Introduction
Speech-to-Text in Python: Build Your Own Voice Assistant with Whisper + Pyttsx3. In the age of smart assistants and voice-driven interfaces, speech recognition technology has become more accessible than ever. From virtual assistants like Alexa and Siri to custom voice bots, the ability to convert spoken language into actionable commands is revolutionizing human-computer interaction. This blog explores how to build your own voice assistant using Python by combining OpenAI’s Whisper for speech-to-text and Pyttsx3 for text-to-speech (TTS).

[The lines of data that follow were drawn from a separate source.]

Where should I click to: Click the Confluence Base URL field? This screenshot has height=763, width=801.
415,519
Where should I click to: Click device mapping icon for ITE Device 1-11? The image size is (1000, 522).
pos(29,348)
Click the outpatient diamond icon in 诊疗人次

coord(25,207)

We’ll walk through the architecture, installation, and development of a basic assistant capable of listening to your voice, transcribing it into text, and responding audibly. The best part? You don’t need high-end GPUs or proprietary APIs—Python makes it easy to create this powerful functionality on your local machine.
Table of Contents
What You Will Learn
- How to transcribe audio with Whisper
- How to make your assistant talk using Pyttsx3
- How to integrate the components into a real-time loop
- Basic Natural Language Processing (NLP) for intent detection
Tools & Libraries Used
- Whisper by OpenAI: Automatic Speech Recognition (ASR)
- Pyttsx3: Offline TTS engine
- SpeechRecognition: For real-time microphone input
- Python 3.7+
Prerequisites
- Python installed (3.7+ recommended)
- Basic understanding of Python syntax
- Microphone and speaker/headphones
Setting Up the Environment
First, install the required libraries:
pip install openai-whisper pyttsx3 SpeechRecognition pyaudio
Note: On some systems, pyaudio
may need to be installed with additional tools. Refer to PyAudio Installation Guide for help.
Step 1: Transcribing Speech with Whisper
Whisper is a deep learning model that can transcribe audio in multiple languages with high accuracy. Here’s how to use it for short audio clips:
import whisper
model = whisper.load_model("base") # You can use 'tiny', 'base', 'small', 'medium', 'large'
result = model.transcribe("audio.wav")
print("Transcribed Text:", result["text"])
To record your voice from the microphone and save it:
import speech_recognition as sr
def record_audio(filename="input.wav"):
recognizer = sr.Recognizer()
with sr.Microphone() as source:
print("Listening...")
audio = recognizer.listen(source)
with open(filename, "wb") as f:
f.write(audio.get_wav_data())
record_audio()
Step 2: Making the Assistant Speak with Pyttsx3
Pyttsx3 is a text-to-speech conversion library in Python which works offline and is compatible with both Windows and Unix systems.
import pyttsx3
def speak(text):
engine = pyttsx3.init()
engine.say(text)
engine.runAndWait()
speak("Hello! How can I help you today?")
You can also control voice rate, volume, and gender:
engine.setProperty('rate', 150)
engine.setProperty('volume', 0.9)
voices = engine.getProperty('voices')
engine.setProperty('voice', voices[1].id) # 0 for male, 1 for female
Step 3: Combining Everything into a Voice Assistant
Let’s create a loop where the assistant listens, transcribes, and responds.
import whisper
import pyttsx3
import speech_recognition as sr
model = whisper.load_model("base")
engine = pyttsx3.init()
recognizer = sr.Recognizer()
while True:
try:
with sr.Microphone() as source:
print("Say something...")
audio = recognizer.listen(source)
with open("temp.wav", "wb") as f:
f.write(audio.get_wav_data())
result = model.transcribe("temp.wav")
text = result["text"]
print("You said:", text)
if "exit" in text.lower():
speak("Goodbye!")
break
elif "your name" in text:
speak("I am your personal voice assistant built with Python.")
elif "time" in text:
from datetime import datetime
now = datetime.now()
speak(f"The current time is {now.strftime('%H:%M')}")
else:
speak("I heard you say: " + text)
except Exception as e:
print("Error:", e)
Step 4: Add Natural Language Understanding (Optional)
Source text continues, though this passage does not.